There is a lot of talk of a break away league in cycling. It seems to crop up every now and then. It is either Voldemort Armstrong and Snape Bruyneel behind it or Jonathon Vaughters in conjunction with an oligarch would made his fortune farming turnips in Eastern Europe. There is usually a heavy dose of rhetoric decrying the UCI and promising bigger and brighter things in the future. These rumours usually last as long as a fart in an elevator and are just as welcome. Put up or shut up I say!
After reading a terrific article by Tom Reynolds on his blog, the seed was planted in the fertile soil that is my imagination. With about 6 hours in the car yesterday, I started thinking about it some more.
Then this morning, Tom and I started a twitter chat and before long @pelotoncafe was on board as well, suggesting we form our very own break away league. The Non Pro Cycling Pro Tour was born! About 90 seconds in an online logo maker and the logo was done!
What do we stand for? Well, I’m not sure, but I am hoping the very good readers of this blog can get involved in the comments section below and help out. What ideas would you like to see in a break away league? Here are a few of the things that popped up this morning on Twitter.
– Cameras on all bikes, some streaming live HD video to web feeds.
– No race radios. The riders could still have radios but they would be hooked up to the race director and the riders would get safety information only.
– Live GPS and ANT+ data fed to web pages so you could see power numbers, speed, heart rates etc etc of any rider.
– A revised yearly points system that spread the points across the peloton and encouraged racing. Points given for being in breaks, winning sprints and KOMs etc etc.
– A new head honcho, that would obviously be me. I would get to swan around the world watching races and being accountable to no one. (Ok, this isn’t a huge change from the current situation, but it would please me!)
– No power numbers available on bikes.
– Special NPCPT stickers on all bikes in the peloton at a very reasonable $49,000 each sticker.
– Black knicks only, unless you are the lantern rogue, then it is white knicks. (Suggested via Tom, who needs white knicks for calling them shorts!)
Now it is over to you valued reader. What would you like to see as part of the Non Pro Cycling Pro Tour? Let me know in the comments below. Any that the NPCPT board (read, me) ratify, will be added to the list.
Please note, this is all in fun.

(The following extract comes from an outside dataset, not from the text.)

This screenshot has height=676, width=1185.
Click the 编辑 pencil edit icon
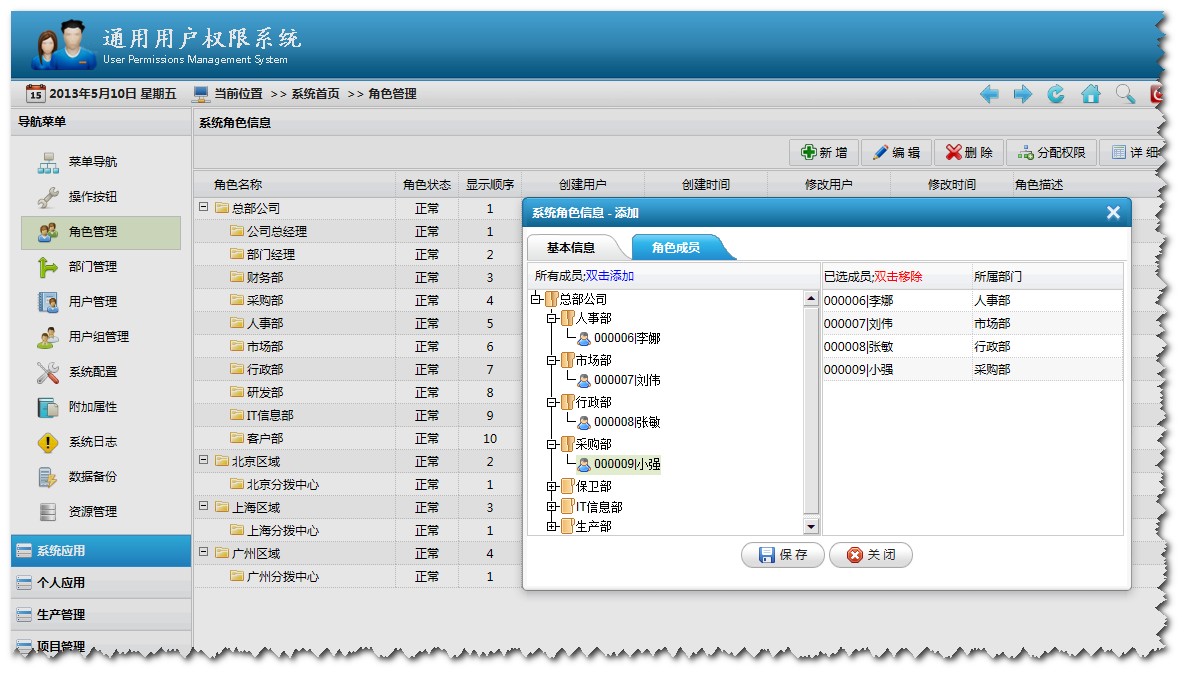pos(879,150)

I don’t want people going bat shit crazy and trying to lynch me. That goes for you too Pat.
Black shorts only.
Unless you’re last, then it’s the humiliation of white shorts.
Points for the suggestion, but minus 10x those points for calling them shorts. 🙂
Bib shorts. In your face.
http://www.wiggle.co.uk/dhb-aeron-pro-cycling-bib-short/
I love the contradiction on availability of power figures. Can you log the MAMIL index and PMI (PSI to Mass Index)
Bags! Is that truly you? I will have to check the admin panel.
I will have to get Professor Julius Sumner Miller to go over those PMI calcs. I am intrigued.